Comment l’enjeu de la satisfaction des clients s’articule avec ces notions d’expérience et de parcours clients ?

C’est un enjeu qui est naturellement présent, mais selon des degrés assez différents selon les entreprises. Pour certaines, le parcours client est une démarche plus centrée sur l’optimisation des leviers de performance marketing de l’entreprise comme les taux d’acquisition ou de transformation, le panier moyen, le taux de rétention... Pour d’autres c’est un outil d’analyse et de pilotage en vue d’accroitre non seulement la satisfaction, mais aussi pour maximiser la capacité de la marque à se différencier sur son marché. On ne pense pas que « campagnes » mais « engagement et différenciation » clients. Les deux démarches ne sont pas complètement étanches, mais en pratique, il y a quand même des dominantes assez facilement repérables.

In fine, l’objectif reste de maximiser la fidélité des clients dans des conditions économiques pertinentes pour l’entreprise ….

Oui, bien sûr. La fidélité est la finalité la plus évidente ; mais on observe néanmoins des approches assez différenciées entre les entreprises. La question de la différenciation est plus souvent présente : lorsqu’elle l’est, la perspective est alors de concevoir et de générer une expérience clients à la fois unique et mémorable. Et il peut y avoir aussi un autre enjeu majeur intégré à la démarche, qui est celui de l’innovation. L’analyse des parcours clients est alors un prisme d’analyse particulièrement fécond pour concevoir de nouveaux services.

Quels conseils donneriez-vous enfin à des équipes « études » présentes chez les annonceurs, pour qu’elles puissent jouer efficacement leur rôle autour de ces enjeux ? 
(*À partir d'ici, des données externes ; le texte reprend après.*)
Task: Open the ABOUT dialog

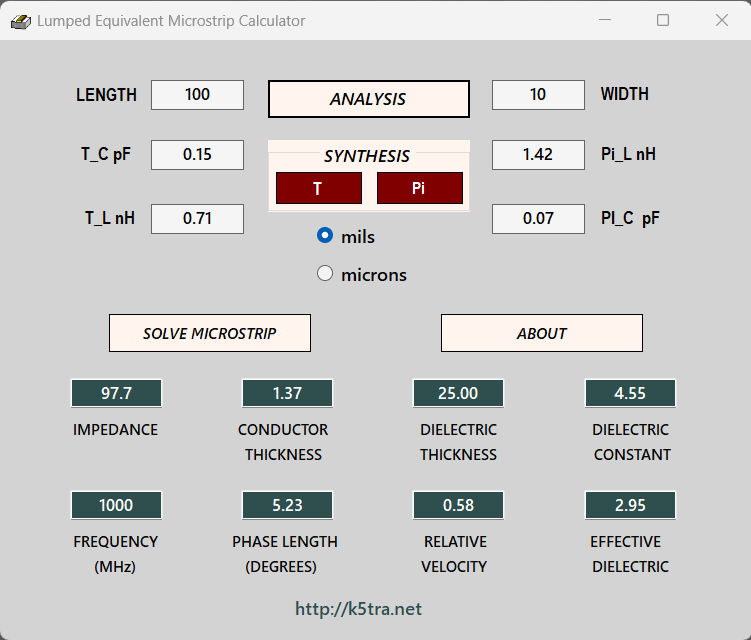Action: coord(541,333)
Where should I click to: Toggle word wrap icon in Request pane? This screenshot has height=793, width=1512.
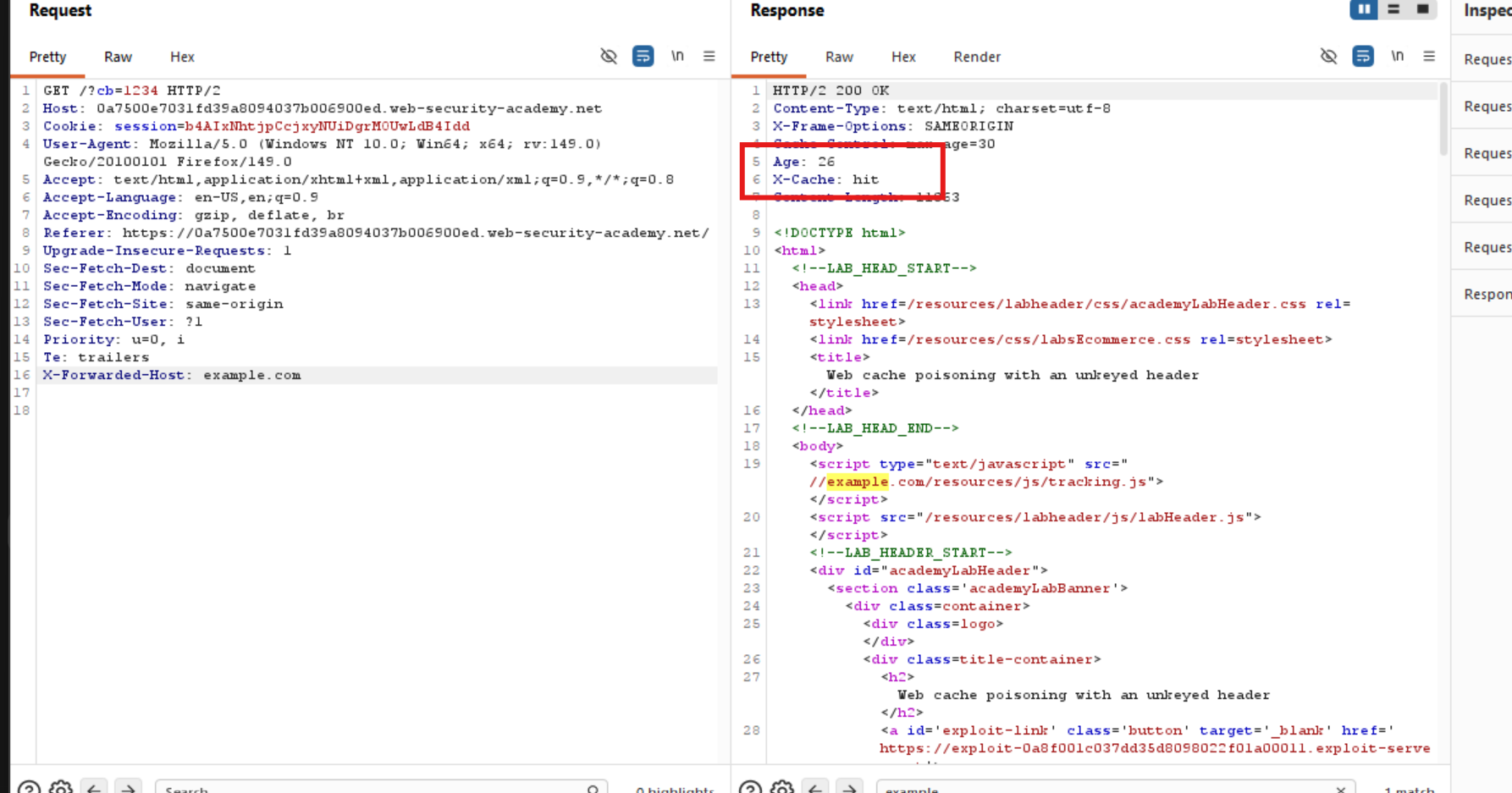(643, 57)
Elles ont un rôle majeur à jouer en devenant plus conseil que prestataire interne. En particulier dans la bonne compréhension et l’intégration de la logique d’action des clients et non clients, dans la mise en perspective de l’effort client sur un parcours, et aussi dans le pilotage de la voix du client.  Ce n’est pas qu’un concept. L’enjeu est la capacité créer un hub d’information clients permettant à la fois d’avoir différents outils pour détecter, analyser, réagir, piloter, mais aussi de savoir  donner un sens de lecture, comprendre le pourquoi, afin de passer un cap vers le bel océan de la proactivité clients.